PAGE TEXT:
--- --- ---

Last Updated: July 1, 2025

This Agreement consists of these General Terms and Conditions and the Order. The Agreement takes effect on the earlier date of when Customer accepts these General Terms and Conditions or places an Order or accesses or uses a Product. The individual who accepts these General Terms and Conditions represents that they are authorized to enter into this Agreement on behalf of Customer. 

1. Scope and Grant of Use

1.1 License Grant: Products are licensed and not sold. Subject to Customer's compliance with this Agreement, Brandlight grants to Customer and End Users a non-exclusive, non-transferable right to access and use the Products  solely for its internal business purposes during the Term.

1.2 End Users: If the use of any Product by Customer was specifically limited under an applicable Order to a certain number of End Users, Customer may assign each Subscription License to one individual End User for use or access on any number of devices. End User accounts may not be shared by individuals. Customer shall control access to and use of the Products by End Users and shall be responsible for End Users' use of the Products.

1.3 Product changes. Brandlight  has the right to make technical changes to the Products if such changes do not materially lessen the Product's functionality. 

1.4. Affiliates. If the use of any Product by Customer's Affiliates was specifically allowed under an applicable Order, Customer shall remain liable for its Affiliates' use, and only Customer shall have the right to enforce this Agreement on behalf of its Affiliates. 

1.5. Compliance with laws. Customer's use of the Products must not violate any applicable laws, including copyright or trademark laws, export control laws and regulations, including laws and regulations in its jurisdiction.

1.6. Reservation of rights. Products are protected by copyright and other intellectual property laws and international treaties. Brandlight reserves all rights not expressly granted in this Agreement, and no rights are granted or implied by waiver or estoppel.

1.7. Feedback. Feedback by Customer is optional and voluntary. Feedback may be used by Brandlight for any purpose without obligation of any kind as long as the Customer's confidential information remains confidential.

1.8. Restrictions. Unless expressly permitted in this Agreement or by law, Customer may not:1.8.1 Distribute, sublicense, or share the Solution to or with any third party;1.8.2 Reverse engineer, decompile, disassemble, or create derivative works of the Solution;1.8.3 Bypass, disable, or interfere with any security or usage-limitation mechanisms.

--- --- ---

GOALS:
1. According to the terms page, may individuals share End User accounts?
2. Write out the stretch of the terms page from "This Agreement consists" through "behalf of Customer.", word for word.

GIVEN DATA:
--- --- ---

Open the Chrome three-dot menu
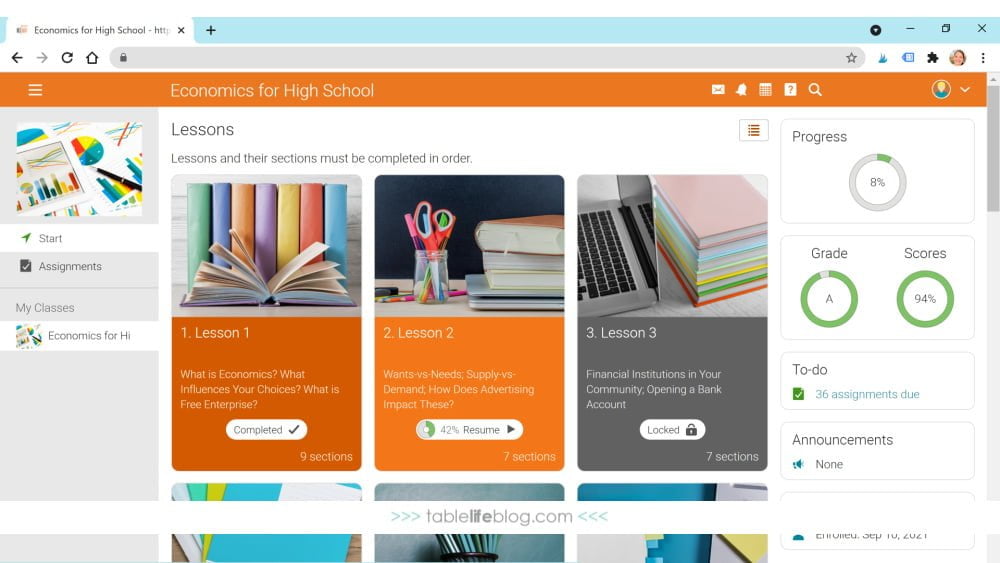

--- --- ---

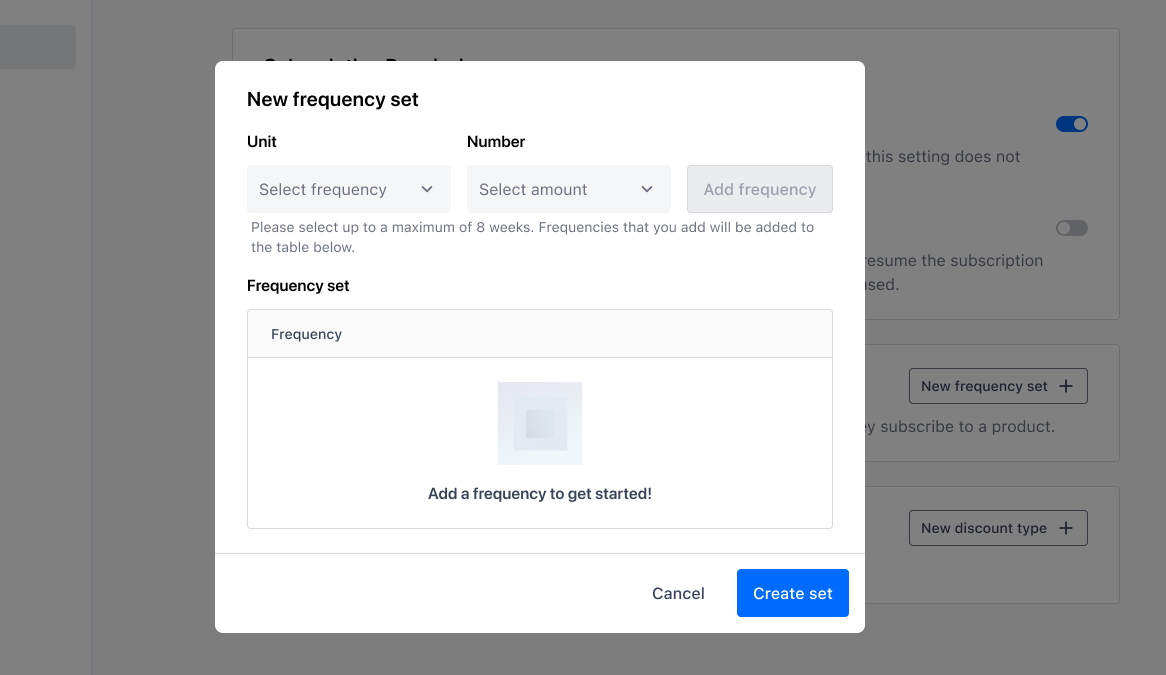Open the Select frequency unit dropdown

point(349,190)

--- --- ---

ANSWER SET:
1. No, End User accounts may not be shared by individuals.

2.
This Agreement consists of these General Terms and Conditions and the Order. The Agreement takes effect on the earlier date of when Customer accepts these General Terms and Conditions or places an Order or accesses or uses a Product. The individual who accepts these General Terms and Conditions represents that they are authorized to enter into this Agreement on behalf of Customer.